(Required action 1) In the o3-mini release thread, what are o3-mini's context window and maximum output?
(Required action 2) According to the o3-mini release thread, what purpose do the low, medium, and high reasoning effort options serve?

(Source passage)
=== Section Start ===
Today we’re releasing the latest model in our reasoning series, OpenAI o3-mini, and you can start using it now in the API. o3-mini can outperform o1 in coding and other reasoning tasks, and is 93% cheaper and has lower latency. It supports function calling, Structured Outputs, streaming, and developer messages. You can also choose between three reasoning effort options—low, medium, and high—to optimize for your specific use cases. This flexibility allows o3-mini to “think harder” when tackling complex challenges or to prioritize speed. In addition to the Chat Completions API, you can use o3-mini in the Assistants API and Batch API today. Similar to o1, o3-mini comes with a larger context window of 200,000 tokens and a max output of 100,000 tokens.
o3-mini is our first small reasoning model that supports these developer features out of the gate, making it production-ready today. Keep in mind that prompting our reasoning models differs from our GPT-series, so we’ve created a guide to help you get the best results. With its cost efficiency and speed, we’re excited to see how you integrate o3-mini, particularly in agentic and coding use cases.
It did for me…I was able to get a run through on Assistants with o3-mini-2025-01-31 selected in the Playground, with several tools on it.
One run came back (quick!) with no tool calls needed (wasn’t needed). Specifically wrote a response that I knew triggers one of my tools (without naming directly), and it called the tool perfectly in the Playground (quick as well!).
Was able to get a local ChatCompletion to work with same model.
For some reason, it keeps failing for Assistants API local - same id as above - but I’m sure that’s something I have setup that is contradictory to running o3 through Assistants, just not sure what it is quite yet.
I’ve noticed that in the web version there are two O3 models: one labeled “high” and another without any prefix. However, the release notes mention three versions: low, medium, and high. Could someone clarify which version is used in the interface—is it O3-low or O3-medium?
No “thinking” metadata in the streaming, for progress and keep-alive? Is this just not to be included as a feature, or is it still a possibility? (like ChatGPT).
Bonus: Check “Data Controls → Sharing” in your API organization “profile”.
(Sharing may benefit API specialist applications in the future, perhaps a source of RLHF with a different pattern than “I’m ChatGPT”, but one wonders if the models being unsuccessful is also of use.)
=== Section End ===
(Provided data)
=== Section Start ===
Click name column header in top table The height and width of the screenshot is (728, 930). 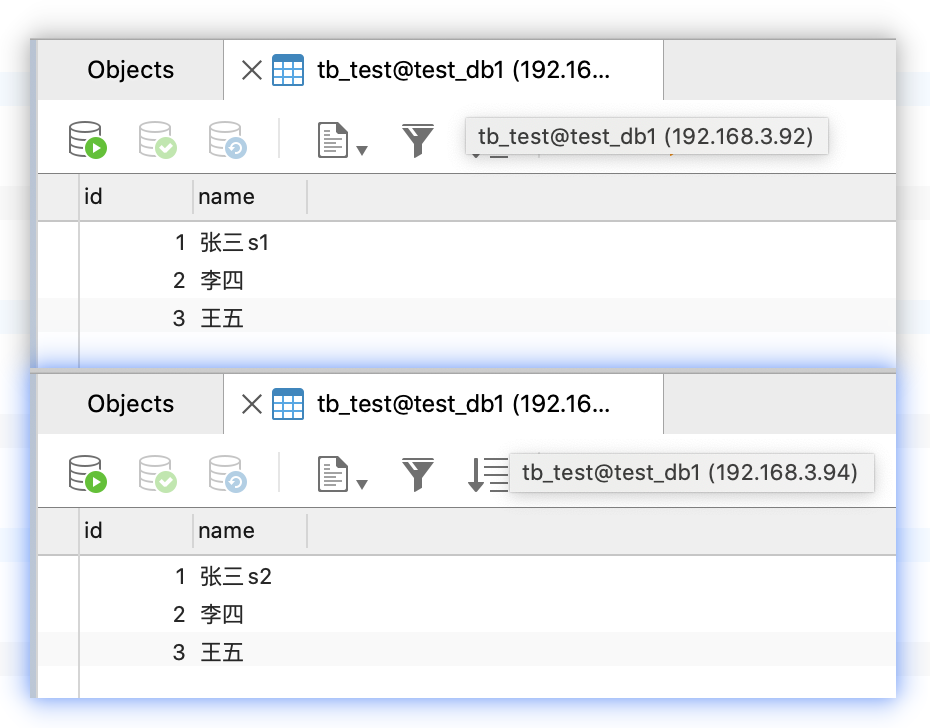[226, 197]
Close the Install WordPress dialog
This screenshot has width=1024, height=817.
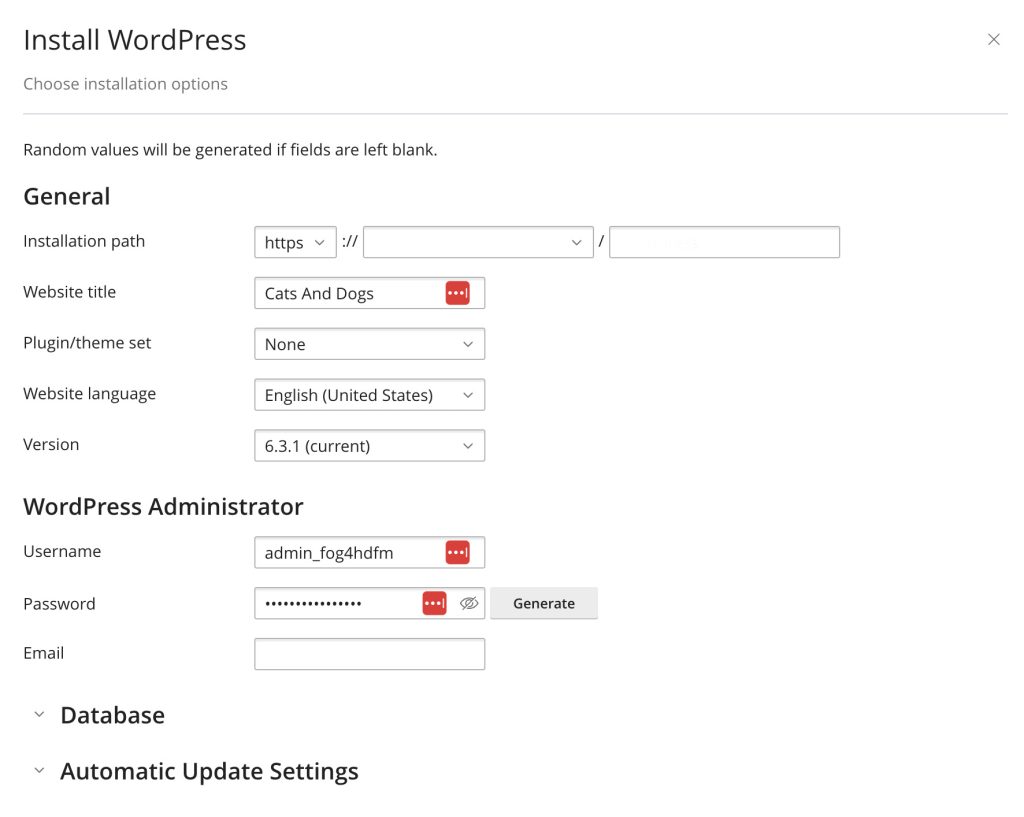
=== Section End ===
(Answer 1) o3-mini has a context window of 200,000 tokens and a maximum output of 100,000 tokens.

(Answer 2) The three reasoning effort options let developers optimize o3-mini for their specific use cases. The model can "think harder" on complex challenges or put speed first.